Oil and car infrastructure doomed
As motorists are presently opting to fix rather than buy cars in order to save money, the trend is that of ending up with a jalopy fleet. But what would the cars run on? In a collapsing economy the oil industry will not be refining and shipping unlimited supplies of petroleum products as before. Meeting demand sounds simple and the pace of depletion of crude reserves seems surmountable, but the industry isn't able to ratchet down and provide all products to all sectors according to many peak oilists' energy-descent assumptions. This I learned as an oil-industry analyst serving major oil companies and government for 13 years.

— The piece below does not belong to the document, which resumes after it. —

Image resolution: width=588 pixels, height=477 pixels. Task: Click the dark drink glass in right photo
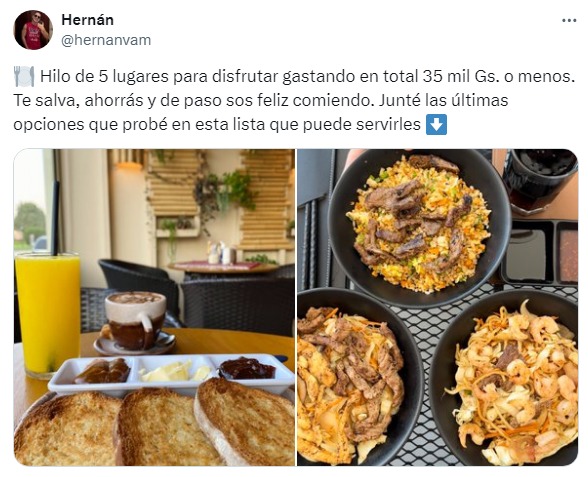[x=540, y=181]
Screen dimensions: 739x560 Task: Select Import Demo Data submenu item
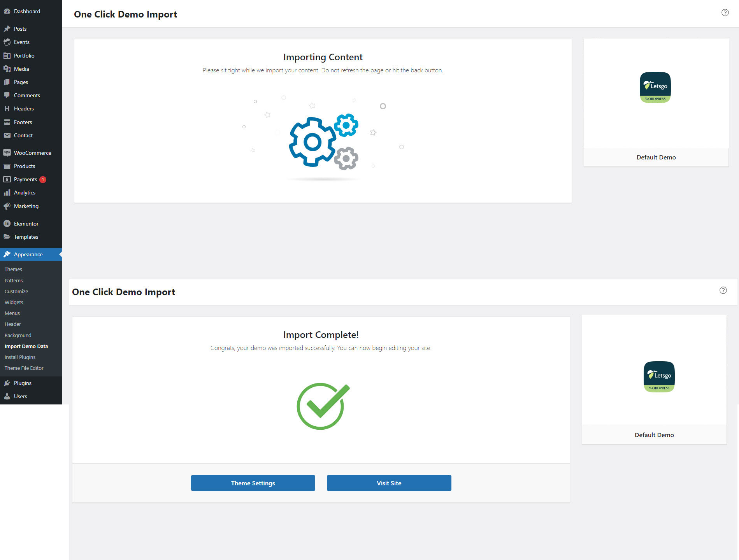click(x=26, y=346)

Additionally, as we know from Matt Simmons, oil industry investment banker and author, the petroleum infrastructure is rapidly rusting into a state of eventual and enforced disuse. So the car as mass transportation will be history, despite technofix-dreams of switching the means of propulsion.
Who might conceivably pull off such a ban of personal cars? It's hard to imagine it now, but we can imagine the ban on smoking in public buildings being almost accomplished across the U.S. -- seemingly unlikely a couple of decades ago. As cars increasingly appear to be the financial and environmental drain that they are, and the economic picture only worsens, more radical steps at restructuring will come to the fore. It could be that national pride pushes major transformation, as U.S. car companies completely collapse and leave the field to imports. Many may ask, why let that happen?
The pleasant surprise of working more locally is that it will be more for oneself and one's community. Local people know each other and cannot ignore each other's problems and needs if they are front and present. Cars are isolating socially, and serve competition between neighbors that only benefits corporations that keep people in hock with unnecessary purchases.
How to heal while getting ahead financially
Car-free living is a start. If I hadn't sold my car, my last one, in 1989, my health would be much the poorer. After a number of months after ditching my Buick Behemoth, I was surprised to notice in the mirror that I had developed my leg muscles markedly. And the money I saved on gasoline, insurance, repairs, registration, etc., was as satisfying as learning that I had not slowed down my mobility whatsoever: Ivan Illich calculated in his book Energy and Equity that the average speed of the U.S. motorist, when taking into account most of the hours associated with car ownership -- compared to miles traveled -- is adjusted to just 5 MPH (five miles per hour).
Ivan Illich
Personal transformation is needed to cope with the unfolding global crisis. To come out better for the experience, we must address our health and our personal responsibility in a way that adds to our own power and capability to improve ourselves. In so doing, we improve the lot of our families and communities. It comes down to healing. The question is how.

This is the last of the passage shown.